Well, I would say what you are doing should help in the long term, you are attacking inflammation in a healthy way, by strengthening the bodies ability to do it by itself by eliminating the source, as well as promoting cell mediated immunity and thus the regulating abilities of the immune system. Your protocol is helping to ensure your homocysteine levels are low. You are also working to increase glutathione which will detox things that can aggravate the condition. Keep looking for and treating any conditions and problems/infections you can until you are healthy. As far as the other clotting factor, im not very well versed in that area. That would be a good area to research.
Orthostatic Intolerance. Caused by a loss of blood pressure/flow when standing. Very common with cfs. Sometimes other conditions that cause this are even mistaken for cfs. There are many theories and possible causes as to why this occurs, I believe in the case of cfs it is caused by lack of bloodflow/oxygen, due to cytokine induced capillary hypoperfusion (or in yours or other cases possibly thickening of the blood, or both) to certain areas of the brain which causes dysautonomia. There are other symptoms that can come with dysautonomia. It would also make sense that overall low blood flow caused by thick blood/hypercoagulation could cause some symptoms of OI by itself without dysautonomia being present. Look up the symptoms of them and see what you think. Low bood pressure can also occur with adrenal fatigue. Are you beginning to understand just how grey, murky, and overlapping all these conditions are?

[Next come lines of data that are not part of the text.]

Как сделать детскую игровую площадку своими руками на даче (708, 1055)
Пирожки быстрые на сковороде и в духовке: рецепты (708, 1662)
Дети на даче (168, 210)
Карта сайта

You might need to cut back the adb12 when you start hydroxyb12. B12 and methylfolate need to be kept in balance. Unbeknownst to most, you can incur problems when using too much b12 too, though it is far less likely when not using mb12. When mb12 loses its methyl group it becomes highly reactive and can cause problems if not methylated again (by methylfolate) quickly. It can deplete other things if this doesnt happen. When using hydroxyb12, it is less of an issue because methylfolate pretty much becomes the limiting factor.